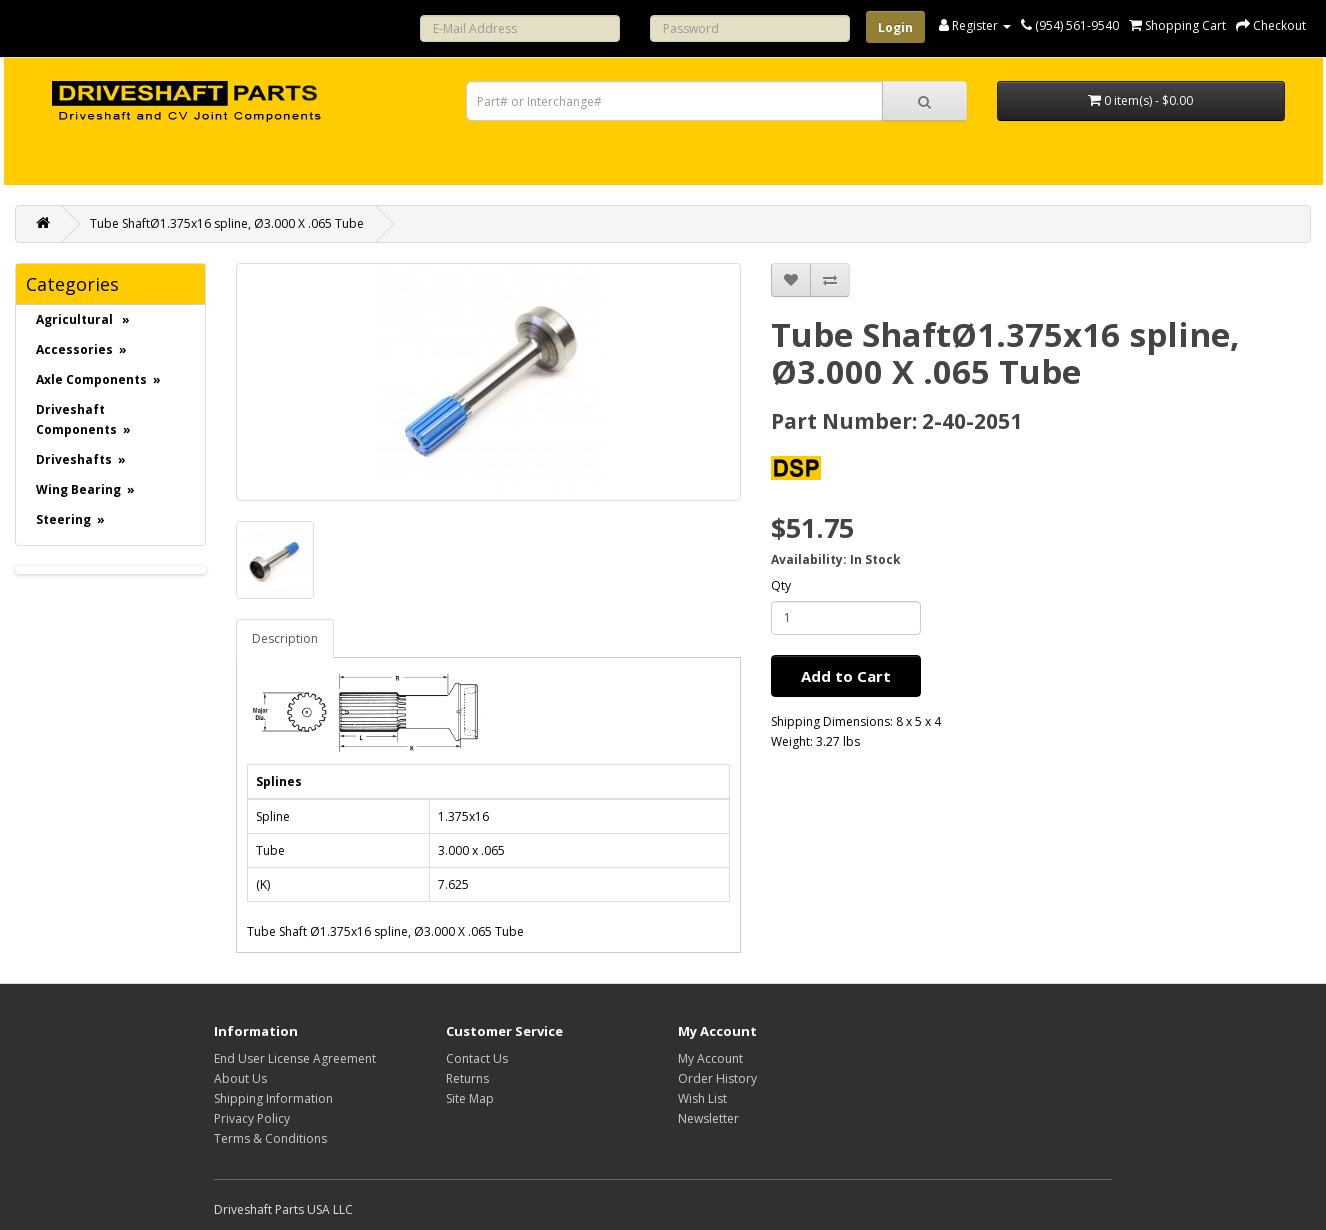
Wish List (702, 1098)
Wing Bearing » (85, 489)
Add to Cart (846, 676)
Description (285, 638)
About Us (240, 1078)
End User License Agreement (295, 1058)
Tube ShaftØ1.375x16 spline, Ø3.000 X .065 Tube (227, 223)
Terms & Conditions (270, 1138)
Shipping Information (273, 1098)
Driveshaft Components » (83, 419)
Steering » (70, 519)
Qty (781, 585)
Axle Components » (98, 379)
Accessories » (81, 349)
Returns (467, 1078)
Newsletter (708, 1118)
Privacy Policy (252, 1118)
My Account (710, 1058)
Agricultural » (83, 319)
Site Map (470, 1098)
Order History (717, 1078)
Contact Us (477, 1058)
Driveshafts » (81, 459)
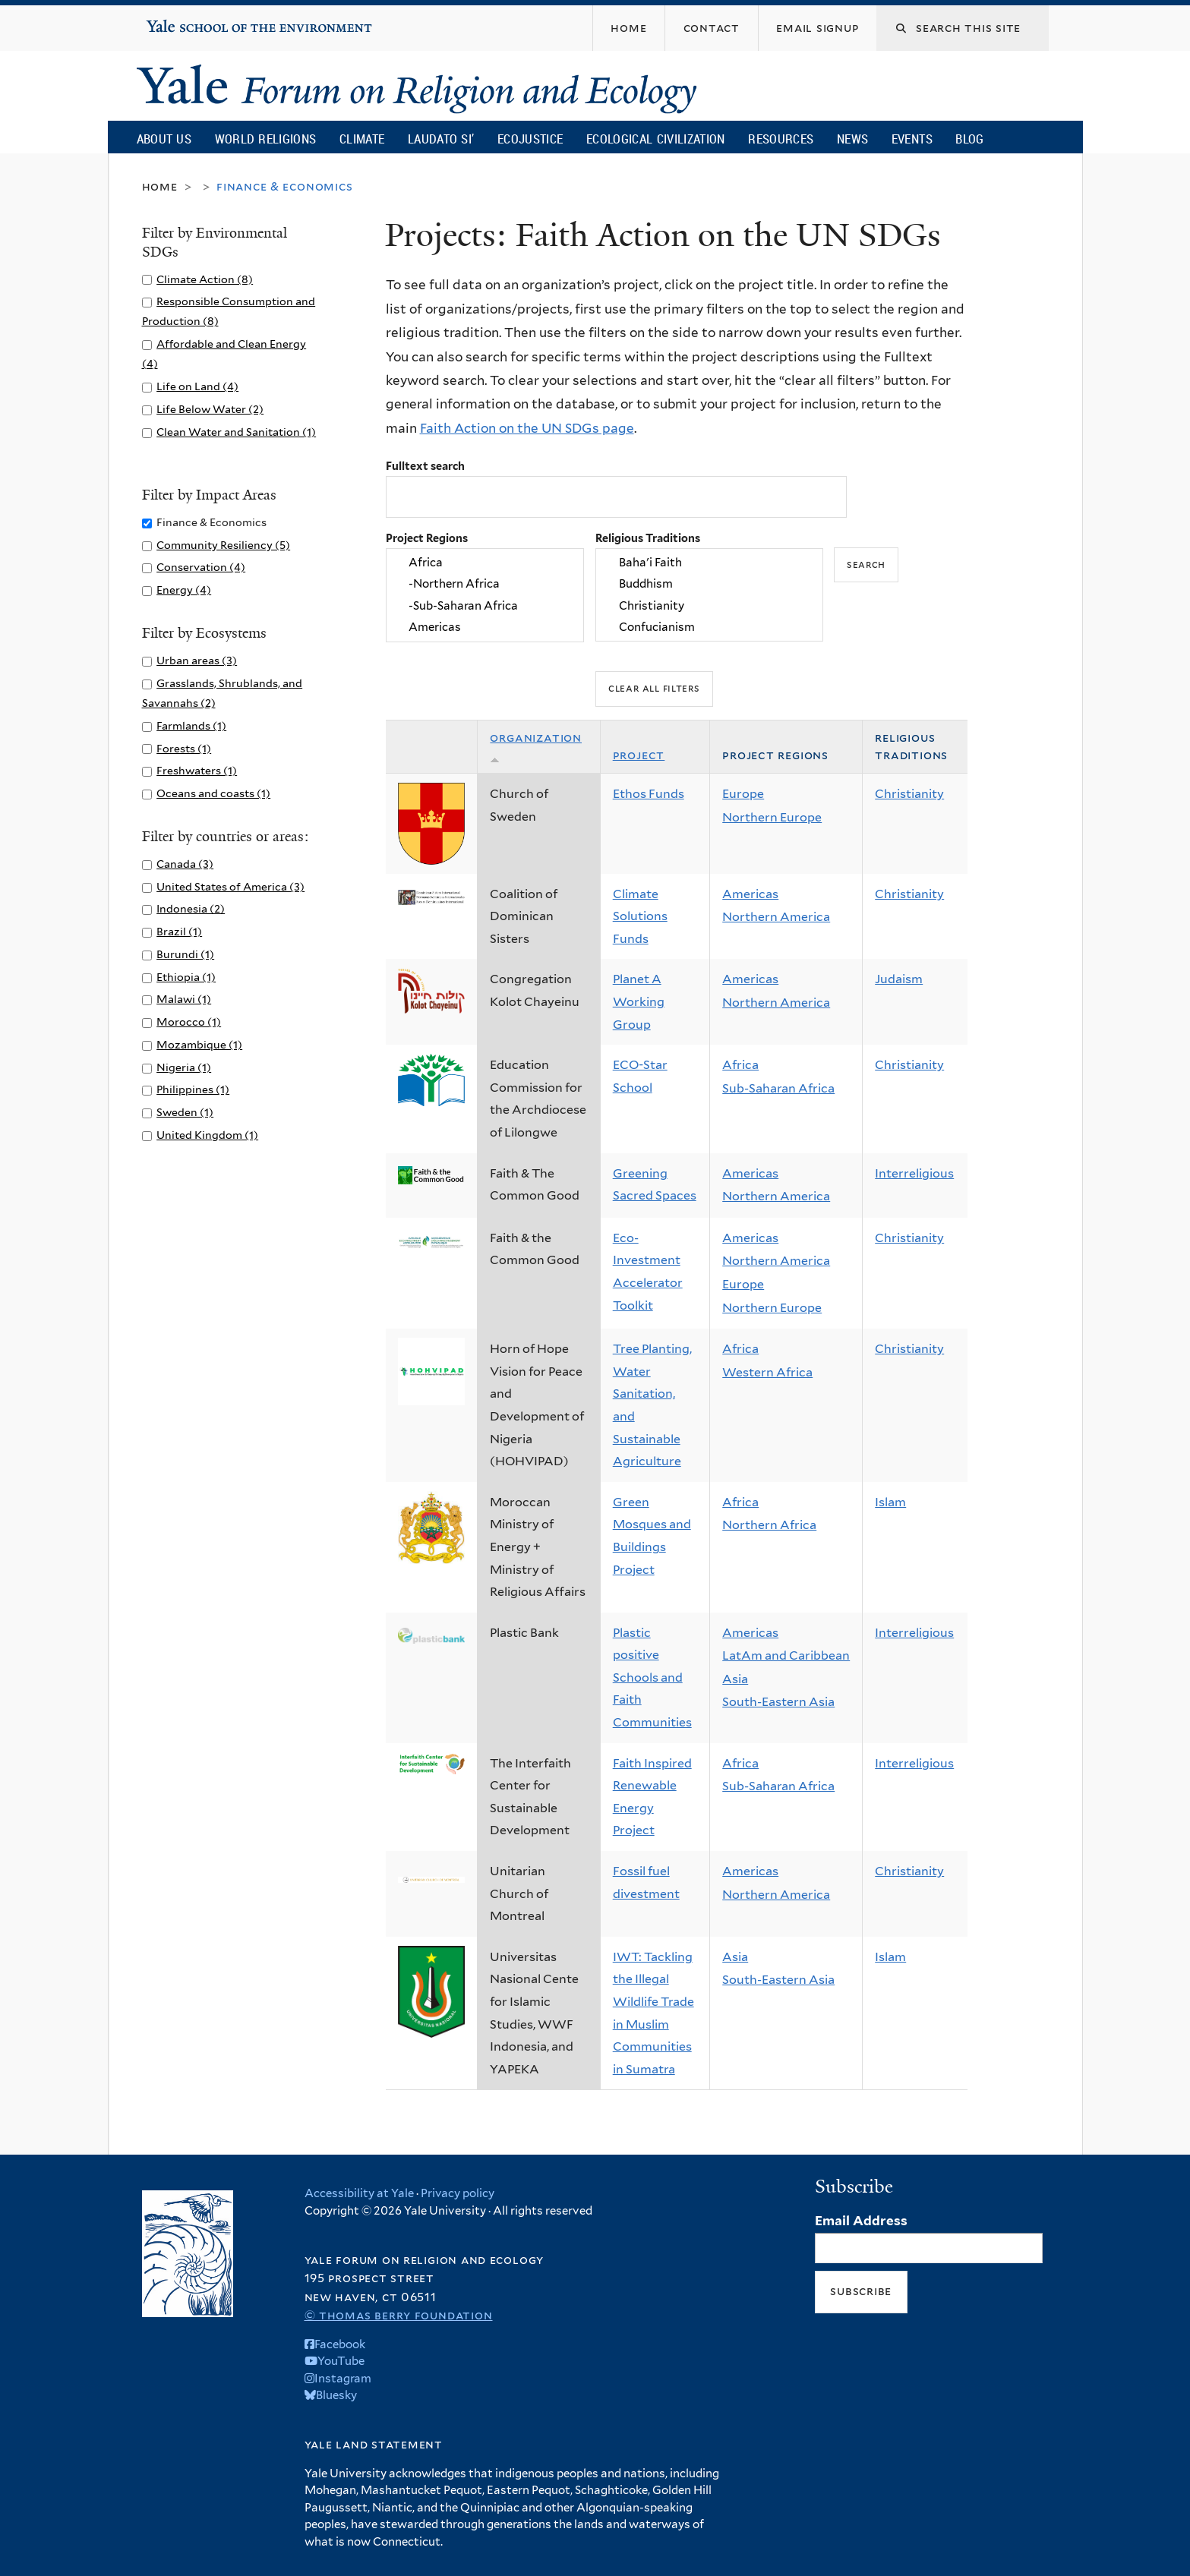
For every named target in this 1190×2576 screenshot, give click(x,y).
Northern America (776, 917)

⁂

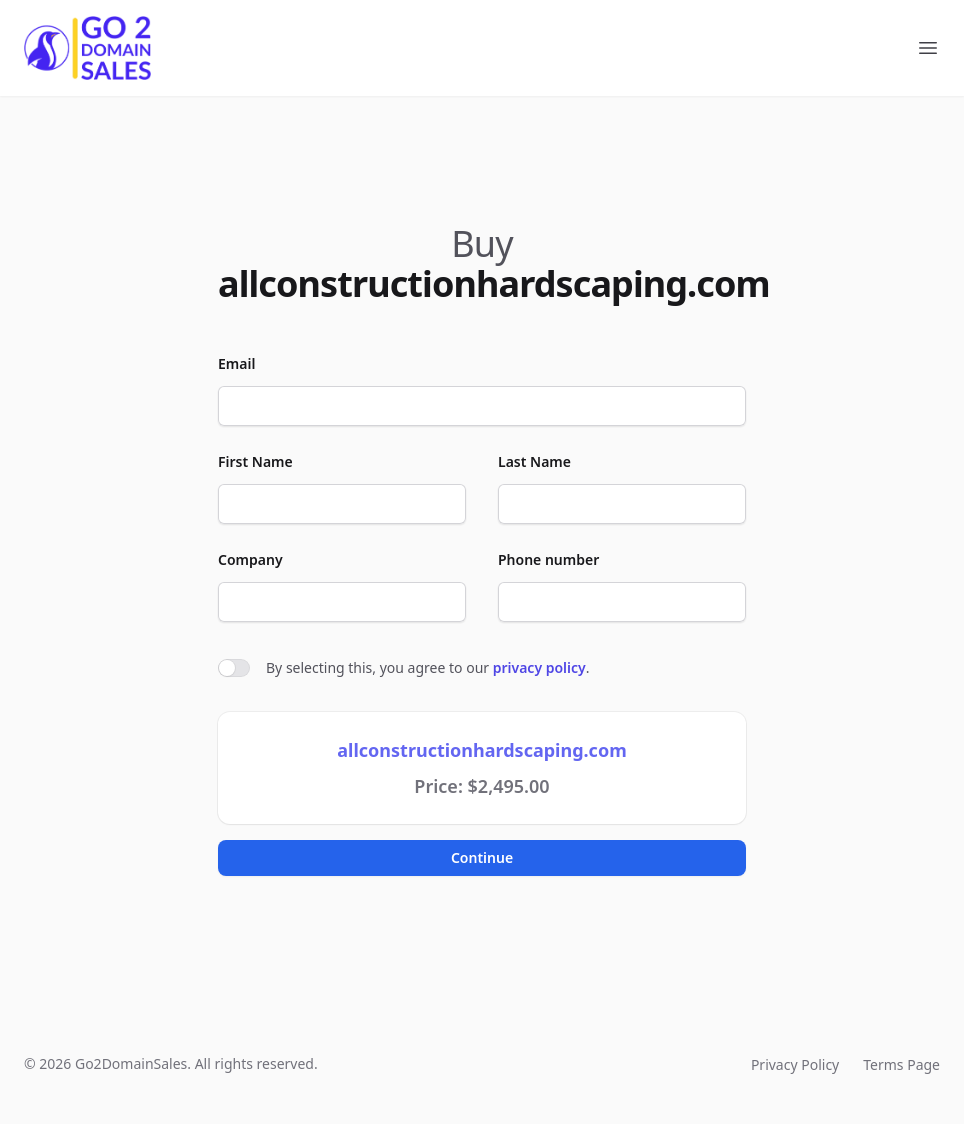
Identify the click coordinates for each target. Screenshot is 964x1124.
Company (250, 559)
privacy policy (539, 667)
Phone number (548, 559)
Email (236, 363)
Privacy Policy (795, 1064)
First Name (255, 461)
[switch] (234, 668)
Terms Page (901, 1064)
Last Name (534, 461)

⁂

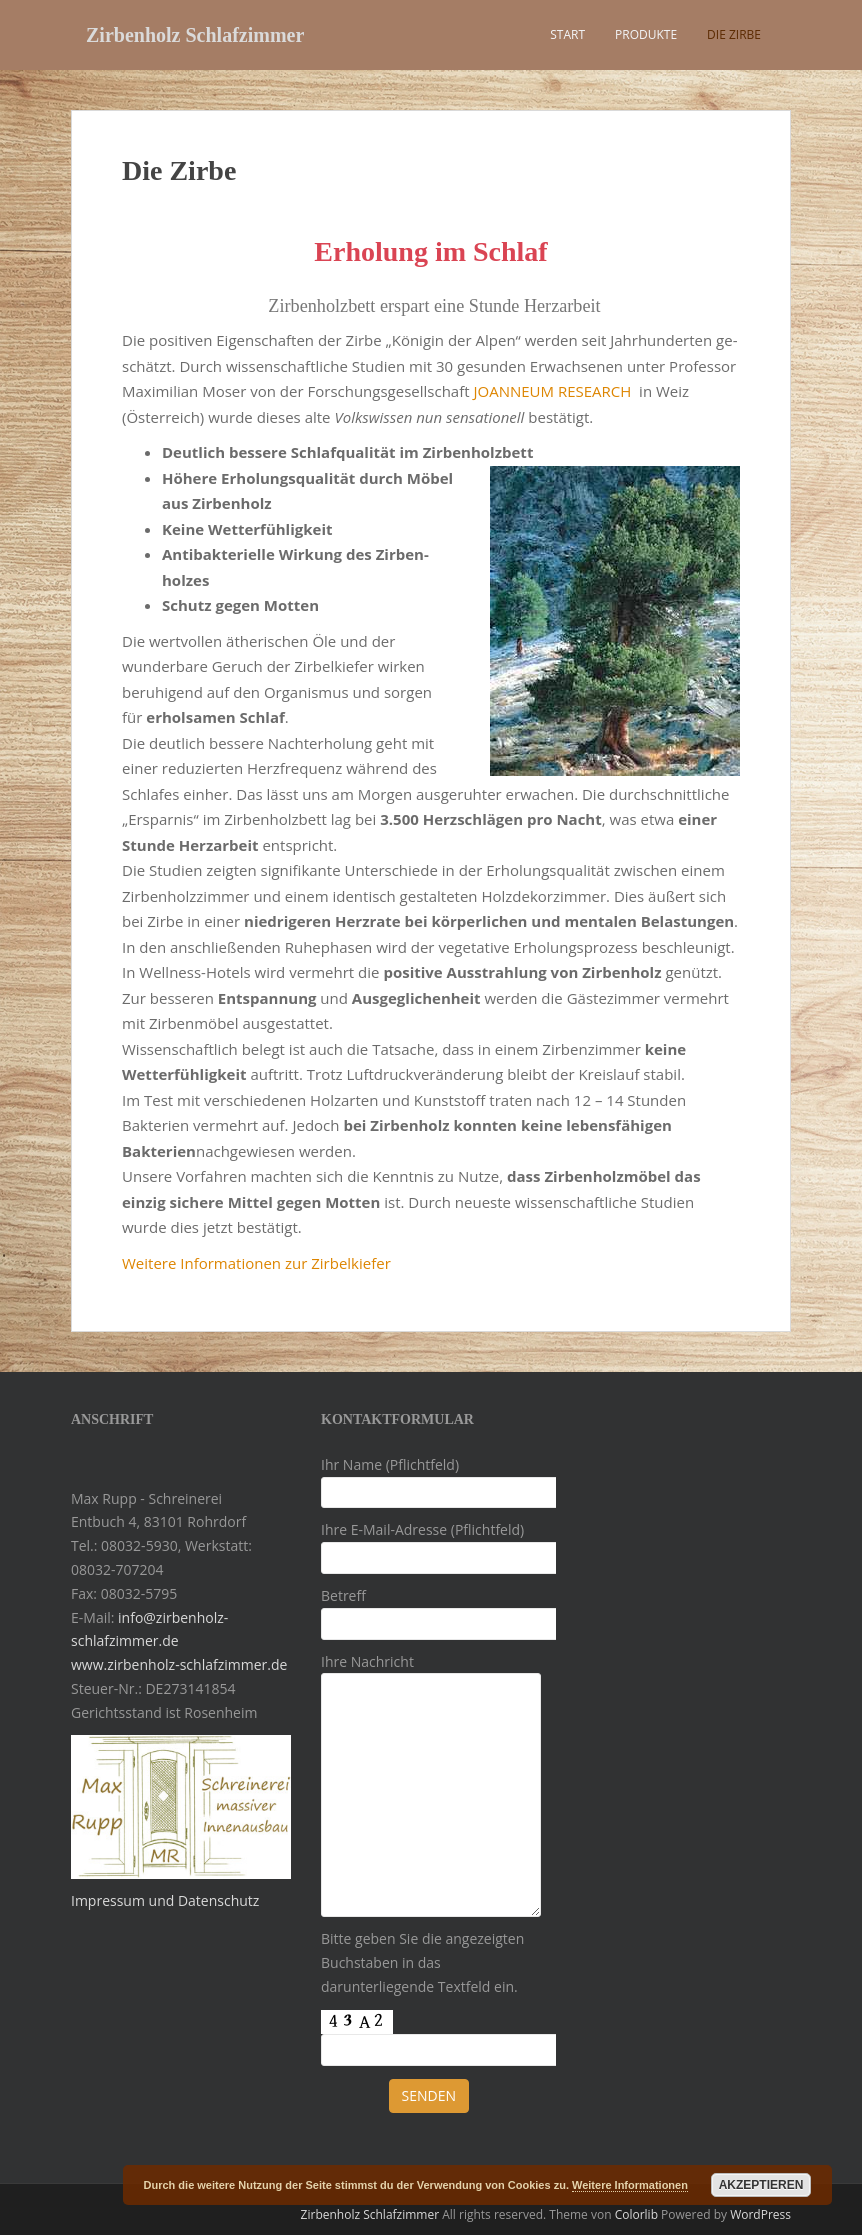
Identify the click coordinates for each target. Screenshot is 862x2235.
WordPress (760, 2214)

⁂

What to produce:
Rewrite the rows from the line with "Email (236, 363)" to the line with "Terms Page (901, 1064)", replacing "First Name" with "Given Name" and keeping everything else the same.

Task response:
Email (236, 363)
Privacy Policy (795, 1064)
Given Name (255, 461)
[switch] (234, 668)
Terms Page (901, 1064)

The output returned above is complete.